GOAL A
Reproduce the part of the listing that opens with the line containing "The height and" and runs through the end of the listing, substituting "Share Documents" for "Export Documents" and leaving everything else unchanged.

PASSAGE PROVIDED
* * * *

# Help with what to do when your dog won't eat raw anymore?



## isabellak

I've received a lot of wonderful advice here in the past and I'm hoping someone can help me with this. Lily is now 1-1/2 years old and has been fed some form of raw food (premade to PMR) since she was 8 weeks old. She has always been a finicky eater, but lately, it is out of control. Regardless of what I put down for her - chicken quarter, home ground patty with organ meat, cubed meat - she refuses it. I've tried searing it. I've tried lightly sauteing it in butter with a sprinkle of garlic powder. Nothing. I leave it down for as long as an hour and then pick it up and refrigerate it for the next meal. Eventually, when she is famished, she'll break down and eat, but lots of stuff gets thrown out just because I'm afraid it's been left out too long. 

The other day, I got a sample of Taste of the Wild and put it down for her - she gobbled it up 

I really, really don't want to start feeding her kibble. I've worked so hard to give her the best diet I can give her, but I just can't keep doing this.

Has anyone else had to deal with this? Any suggestions? 

I read a recent thread about home cooking. Interestingly, I recently boiled some goat for Lily - I cooked it because I wanted to separate it from the weight bearing bones - she loved it. I know cooked would be a better option that kibble, but Lily weighs over 100 pounds and that's a lot of cooking, unless I can cook and freeze!!

Any help would be greatly appreciated.


----------



## RawFedDogs

I would only leave her meals down for 10 or 15 minutes then pick it up until next meal. No between meal snacks or treats. It may take a few times but she will start to eat again. You have spoiled her by trying too hard to get her to eat. It will take some time before she realizes that you have stopped catering to her. MAYBE you are over feeding her. Make her meals a little smaller until she begins to eat properly again.


----------



## Liz

Here are a few things that might help. 
1 - leave food down only 15-20 minutes.
2 - Up her exercise - hungry dogs eat
3 - Use her food for training treats - make her work to eat, the food will have value
4 - Don't stand and watch her and don't coax her - a healthy dog will not starve.
5 - She is a big girl, let her figure out that this is her food and there are no other options.
6 - take a nice long drink - I believe Re said mojitos are in order and reinvest your emotions into a mojito and good book :wink:

I have one dog I petsit who plays these games with kibble. He is 6 months old and they are on their 11th brand of kibble. He will eat for a bit then decide he doesn't feel like it. They also add all sorts of things to his food to coax him and even hand feed him! I have him for a month and we are two weeks in. Last week he decided his kibble wasn't good enough - three days later he is eating again. We are busy and nobody he cares if he doesn't eat for a few days - I won't have any more issues because he knows it won't work. I hope you can resolve these issues with your pup. They are so annoying and can really get you upset, I do understand. Will be sednign good thoguhts your way and everythign will be fine.


----------



## isabellak

Thanks Bill & Liz. I know I have spoiled her  
I will give your suggestions, including the mojito, a try.

* * * *

INPUT
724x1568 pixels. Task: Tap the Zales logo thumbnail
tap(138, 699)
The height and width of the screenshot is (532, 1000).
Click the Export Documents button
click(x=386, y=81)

* * * *

GOAL B
From the forum thread about a dog refusing raw food, copy the part that opens with the words "I have one dog" and closes with "mojito, a try.".

RESULT A
The height and width of the screenshot is (532, 1000).
Click the Share Documents button
click(x=386, y=81)

RESULT B
I have one dog I petsit who plays these games with kibble. He is 6 months old and they are on their 11th brand of kibble. He will eat for a bit then decide he doesn't feel like it. They also add all sorts of things to his food to coax him and even hand feed him! I have him for a month and we are two weeks in. Last week he decided his kibble wasn't good enough - three days later he is eating again. We are busy and nobody he cares if he doesn't eat for a few days - I won't have any more issues because he knows it won't work. I hope you can resolve these issues with your pup. They are so annoying and can really get you upset, I do understand. Will be sednign good thoguhts your way and everythign will be fine.


----------



## isabellak

Thanks Bill & Liz. I know I have spoiled her  
I will give your suggestions, including the mojito, a try.